To train the models run,
```
python -m simple_nav run quick_test -j4
```
where `quick_test` is the config-generating function in `simple_nav/experiment_configs.py` and `-j4` specifies the number of experiments to run in parallel (use `-j$(nproc)` for best performance and `-j1` for debugging).
`quick_test` is a toy configuration that should run quickly; it takes 1.5 minutes with `-j4` on a laptop with an Intel i7-4600U.
You can run TensorBoard in `log/` or `log/quick_test/` to track training progress.

After training the models, you must generate the evaluation data with those trained models.
```
python -m simple_nav eval log/quick_test -j4
```
where `log/quick_test` contains the trained models generated by the previous step.
This takes about 2 minutes on the aforementioned laptop.
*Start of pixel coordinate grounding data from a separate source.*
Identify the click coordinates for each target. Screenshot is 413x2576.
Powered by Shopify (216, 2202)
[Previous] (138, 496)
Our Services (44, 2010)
Finally run the analysis using,
```
python -m simple_nav analyze quick_test
```
where `quick_test` is the name of analysis given in `simple_nav/analysis_configs.py`.
The results of the linear regression analysis will be printed to the screen; the figures will be saved under `results/quick_test/` as specified in `analysis_config.py`.

### Expectation Chinese Restaurant Process
The expectation Chinese restaurant process uses a different framework for running.
You can run the experiment in Python using:
```
python -m simple_nav.expectation_crp -j4
```
If you have a need for speed you can compile and run the code in C instead:
```
make -C c/ && ./c/ecrp > data.csv
python -m simple_nav.expectation_crp data.csv
```
The plot is written to `results/`.


## Experiments used in the paper


We use the following experiment and analysis configurations in the paper:
- `nav_to_edges` (Biased Semantics)
- `entropy_histogram` (Changing the Distribution of Entropy)
- `world_radius` (Masking Environmental Parameters)
- `buffer_size` (Experience Buffer Size)
The expectation Chinese restaurant process (see above) is also used.